### Material shown
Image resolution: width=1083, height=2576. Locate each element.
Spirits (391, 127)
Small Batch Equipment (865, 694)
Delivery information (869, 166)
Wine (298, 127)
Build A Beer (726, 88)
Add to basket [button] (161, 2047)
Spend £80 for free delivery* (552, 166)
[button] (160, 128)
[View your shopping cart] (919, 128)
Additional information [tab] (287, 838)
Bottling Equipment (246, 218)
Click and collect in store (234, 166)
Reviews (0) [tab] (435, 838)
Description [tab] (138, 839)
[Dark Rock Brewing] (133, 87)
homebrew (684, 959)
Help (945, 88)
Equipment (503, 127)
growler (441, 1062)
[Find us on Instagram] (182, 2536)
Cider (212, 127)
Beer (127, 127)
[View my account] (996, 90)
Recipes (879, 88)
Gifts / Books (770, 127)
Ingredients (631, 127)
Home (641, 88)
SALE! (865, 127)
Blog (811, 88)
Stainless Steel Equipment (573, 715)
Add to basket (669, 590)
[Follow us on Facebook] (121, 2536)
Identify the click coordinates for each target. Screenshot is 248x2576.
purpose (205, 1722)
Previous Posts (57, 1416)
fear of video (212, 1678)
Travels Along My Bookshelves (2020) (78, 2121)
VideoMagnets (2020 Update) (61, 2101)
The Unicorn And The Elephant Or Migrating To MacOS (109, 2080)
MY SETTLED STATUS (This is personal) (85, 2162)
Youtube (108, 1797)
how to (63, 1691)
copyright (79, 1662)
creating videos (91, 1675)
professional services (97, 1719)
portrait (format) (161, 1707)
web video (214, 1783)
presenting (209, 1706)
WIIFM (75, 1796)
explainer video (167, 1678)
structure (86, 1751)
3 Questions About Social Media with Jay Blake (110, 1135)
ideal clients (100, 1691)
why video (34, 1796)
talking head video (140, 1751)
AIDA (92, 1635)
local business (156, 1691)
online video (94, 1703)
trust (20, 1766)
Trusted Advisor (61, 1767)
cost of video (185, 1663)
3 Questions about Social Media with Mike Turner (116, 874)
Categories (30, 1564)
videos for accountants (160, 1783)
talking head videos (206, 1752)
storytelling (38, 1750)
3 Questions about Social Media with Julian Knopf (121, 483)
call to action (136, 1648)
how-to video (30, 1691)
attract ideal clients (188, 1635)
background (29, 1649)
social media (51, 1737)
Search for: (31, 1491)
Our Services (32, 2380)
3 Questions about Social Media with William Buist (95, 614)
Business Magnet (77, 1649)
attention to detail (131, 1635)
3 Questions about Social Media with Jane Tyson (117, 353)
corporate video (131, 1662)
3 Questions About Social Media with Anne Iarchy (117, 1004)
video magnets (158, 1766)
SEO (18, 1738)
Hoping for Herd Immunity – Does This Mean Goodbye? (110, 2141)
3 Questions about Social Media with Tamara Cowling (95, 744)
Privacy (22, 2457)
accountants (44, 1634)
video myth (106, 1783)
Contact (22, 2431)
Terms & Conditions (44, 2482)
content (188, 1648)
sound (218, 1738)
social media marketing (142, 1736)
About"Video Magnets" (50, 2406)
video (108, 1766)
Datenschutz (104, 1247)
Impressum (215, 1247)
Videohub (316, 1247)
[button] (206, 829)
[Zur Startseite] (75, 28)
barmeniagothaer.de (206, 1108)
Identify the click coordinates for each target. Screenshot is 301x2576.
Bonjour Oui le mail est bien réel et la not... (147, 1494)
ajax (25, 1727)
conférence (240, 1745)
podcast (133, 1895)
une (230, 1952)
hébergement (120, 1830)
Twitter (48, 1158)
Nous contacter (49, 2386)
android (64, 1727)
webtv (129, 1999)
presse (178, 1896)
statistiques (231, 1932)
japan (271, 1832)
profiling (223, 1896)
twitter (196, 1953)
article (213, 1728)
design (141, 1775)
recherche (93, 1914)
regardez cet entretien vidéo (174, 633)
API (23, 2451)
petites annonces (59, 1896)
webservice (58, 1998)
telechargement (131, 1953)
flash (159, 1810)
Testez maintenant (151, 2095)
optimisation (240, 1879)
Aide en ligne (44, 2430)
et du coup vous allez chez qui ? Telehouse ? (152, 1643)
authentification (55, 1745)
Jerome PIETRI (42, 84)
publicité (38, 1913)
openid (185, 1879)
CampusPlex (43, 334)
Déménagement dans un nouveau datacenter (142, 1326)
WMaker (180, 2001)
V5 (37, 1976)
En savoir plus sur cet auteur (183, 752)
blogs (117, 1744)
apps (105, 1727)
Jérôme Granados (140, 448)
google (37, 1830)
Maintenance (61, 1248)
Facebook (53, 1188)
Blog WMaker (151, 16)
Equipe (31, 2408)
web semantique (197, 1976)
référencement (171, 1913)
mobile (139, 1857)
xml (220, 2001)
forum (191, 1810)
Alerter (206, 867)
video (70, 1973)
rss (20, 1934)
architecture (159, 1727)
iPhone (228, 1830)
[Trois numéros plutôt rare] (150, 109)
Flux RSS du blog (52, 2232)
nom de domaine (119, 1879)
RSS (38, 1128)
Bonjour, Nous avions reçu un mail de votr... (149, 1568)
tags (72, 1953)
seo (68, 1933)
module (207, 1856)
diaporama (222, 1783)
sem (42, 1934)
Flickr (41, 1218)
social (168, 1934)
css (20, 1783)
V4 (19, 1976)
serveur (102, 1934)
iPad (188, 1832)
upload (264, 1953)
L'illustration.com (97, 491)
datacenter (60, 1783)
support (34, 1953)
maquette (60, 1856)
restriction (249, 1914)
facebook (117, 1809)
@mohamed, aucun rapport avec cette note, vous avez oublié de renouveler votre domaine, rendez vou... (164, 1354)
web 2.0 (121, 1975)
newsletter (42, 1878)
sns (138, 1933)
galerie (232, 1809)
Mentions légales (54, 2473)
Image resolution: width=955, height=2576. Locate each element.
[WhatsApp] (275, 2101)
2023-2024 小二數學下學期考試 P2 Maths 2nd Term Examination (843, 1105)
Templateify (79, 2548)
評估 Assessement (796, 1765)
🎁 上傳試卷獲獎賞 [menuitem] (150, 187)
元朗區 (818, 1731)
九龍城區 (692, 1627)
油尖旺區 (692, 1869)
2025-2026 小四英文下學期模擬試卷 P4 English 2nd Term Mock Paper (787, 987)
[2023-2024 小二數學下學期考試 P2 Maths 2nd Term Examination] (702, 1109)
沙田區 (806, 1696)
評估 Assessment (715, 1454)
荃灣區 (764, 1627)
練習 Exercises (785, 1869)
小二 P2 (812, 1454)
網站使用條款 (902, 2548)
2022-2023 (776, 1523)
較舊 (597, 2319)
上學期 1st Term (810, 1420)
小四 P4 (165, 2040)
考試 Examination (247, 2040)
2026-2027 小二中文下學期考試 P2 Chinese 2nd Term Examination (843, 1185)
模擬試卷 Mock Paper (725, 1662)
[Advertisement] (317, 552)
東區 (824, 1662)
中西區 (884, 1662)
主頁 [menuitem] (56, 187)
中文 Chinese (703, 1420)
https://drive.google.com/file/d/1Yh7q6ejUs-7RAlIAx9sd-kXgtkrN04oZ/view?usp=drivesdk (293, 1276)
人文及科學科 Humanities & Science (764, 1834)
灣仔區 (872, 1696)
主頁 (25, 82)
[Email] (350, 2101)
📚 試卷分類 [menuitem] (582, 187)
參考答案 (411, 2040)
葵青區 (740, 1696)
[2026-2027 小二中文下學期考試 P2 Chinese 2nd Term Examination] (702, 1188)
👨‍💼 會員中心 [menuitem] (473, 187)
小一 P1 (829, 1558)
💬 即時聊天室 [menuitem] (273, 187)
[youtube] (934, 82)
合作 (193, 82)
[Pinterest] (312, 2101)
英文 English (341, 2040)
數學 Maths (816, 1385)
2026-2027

### Exercise objective
Copy all lines of the records in which the string "datacenter" can be found.

### Output of the exercise
Déménagement dans un nouveau datacenter (142, 1326)
datacenter (60, 1783)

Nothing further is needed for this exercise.